*** Begin section ***

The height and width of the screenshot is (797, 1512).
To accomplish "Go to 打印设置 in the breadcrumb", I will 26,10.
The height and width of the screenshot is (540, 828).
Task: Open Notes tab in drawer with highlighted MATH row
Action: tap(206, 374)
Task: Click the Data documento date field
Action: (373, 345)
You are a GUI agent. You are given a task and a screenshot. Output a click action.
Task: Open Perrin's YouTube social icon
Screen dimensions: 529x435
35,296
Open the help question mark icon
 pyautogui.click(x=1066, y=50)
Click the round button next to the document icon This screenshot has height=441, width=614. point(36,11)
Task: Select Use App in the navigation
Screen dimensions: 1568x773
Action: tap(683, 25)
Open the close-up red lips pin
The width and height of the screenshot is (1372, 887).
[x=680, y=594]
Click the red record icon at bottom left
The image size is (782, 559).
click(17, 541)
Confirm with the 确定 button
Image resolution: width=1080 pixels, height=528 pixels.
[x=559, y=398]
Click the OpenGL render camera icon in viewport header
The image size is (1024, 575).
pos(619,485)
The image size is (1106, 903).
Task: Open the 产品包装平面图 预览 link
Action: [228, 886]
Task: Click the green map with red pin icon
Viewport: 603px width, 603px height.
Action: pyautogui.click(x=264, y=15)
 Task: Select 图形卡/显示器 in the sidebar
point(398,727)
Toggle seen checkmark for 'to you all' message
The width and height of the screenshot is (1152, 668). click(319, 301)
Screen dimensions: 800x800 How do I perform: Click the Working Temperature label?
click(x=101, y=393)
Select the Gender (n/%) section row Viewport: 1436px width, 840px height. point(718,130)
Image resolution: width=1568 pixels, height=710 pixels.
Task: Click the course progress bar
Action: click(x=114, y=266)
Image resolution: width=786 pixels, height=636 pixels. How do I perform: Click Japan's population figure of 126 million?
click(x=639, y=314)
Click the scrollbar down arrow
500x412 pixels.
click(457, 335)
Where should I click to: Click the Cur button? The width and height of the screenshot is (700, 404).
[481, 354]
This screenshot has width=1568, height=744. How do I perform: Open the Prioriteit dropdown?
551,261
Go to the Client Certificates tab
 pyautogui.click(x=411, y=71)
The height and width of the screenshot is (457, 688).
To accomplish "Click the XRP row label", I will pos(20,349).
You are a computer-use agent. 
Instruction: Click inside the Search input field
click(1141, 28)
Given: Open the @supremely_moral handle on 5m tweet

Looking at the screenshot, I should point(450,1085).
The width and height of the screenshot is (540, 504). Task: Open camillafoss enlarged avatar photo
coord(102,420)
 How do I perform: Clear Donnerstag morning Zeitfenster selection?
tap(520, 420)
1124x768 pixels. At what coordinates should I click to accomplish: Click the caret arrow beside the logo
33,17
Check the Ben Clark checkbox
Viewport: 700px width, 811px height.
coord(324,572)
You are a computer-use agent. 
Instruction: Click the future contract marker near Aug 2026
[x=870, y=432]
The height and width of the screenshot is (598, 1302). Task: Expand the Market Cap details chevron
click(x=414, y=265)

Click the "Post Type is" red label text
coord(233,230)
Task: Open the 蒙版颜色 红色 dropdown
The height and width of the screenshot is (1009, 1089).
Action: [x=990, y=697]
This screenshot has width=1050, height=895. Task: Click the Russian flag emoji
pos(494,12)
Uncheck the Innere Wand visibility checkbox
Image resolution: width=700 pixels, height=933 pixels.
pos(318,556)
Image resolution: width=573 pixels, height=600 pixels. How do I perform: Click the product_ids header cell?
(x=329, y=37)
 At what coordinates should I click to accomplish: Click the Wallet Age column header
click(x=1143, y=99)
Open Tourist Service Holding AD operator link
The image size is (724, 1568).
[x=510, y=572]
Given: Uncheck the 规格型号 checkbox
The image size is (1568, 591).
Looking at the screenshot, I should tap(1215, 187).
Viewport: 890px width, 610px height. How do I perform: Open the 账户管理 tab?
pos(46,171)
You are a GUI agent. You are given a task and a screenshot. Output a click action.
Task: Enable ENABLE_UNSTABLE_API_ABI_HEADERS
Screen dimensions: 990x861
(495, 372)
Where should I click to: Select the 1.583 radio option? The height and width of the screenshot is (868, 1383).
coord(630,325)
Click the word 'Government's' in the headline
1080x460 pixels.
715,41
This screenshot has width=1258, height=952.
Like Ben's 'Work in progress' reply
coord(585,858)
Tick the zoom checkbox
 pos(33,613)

*** End section ***

→ **TASK**: Give back precisely the lines above that start at the line containing "Click the OpenGL" and end at the line containing "Task: Click the green map with red pin icon", inclusive. No other lines belong in the output.

→ **EXERCISE SOLUTION**:
Click the OpenGL render camera icon in viewport header
The image size is (1024, 575).
pos(619,485)
The image size is (1106, 903).
Task: Open the 产品包装平面图 预览 link
Action: [228, 886]
Task: Click the green map with red pin icon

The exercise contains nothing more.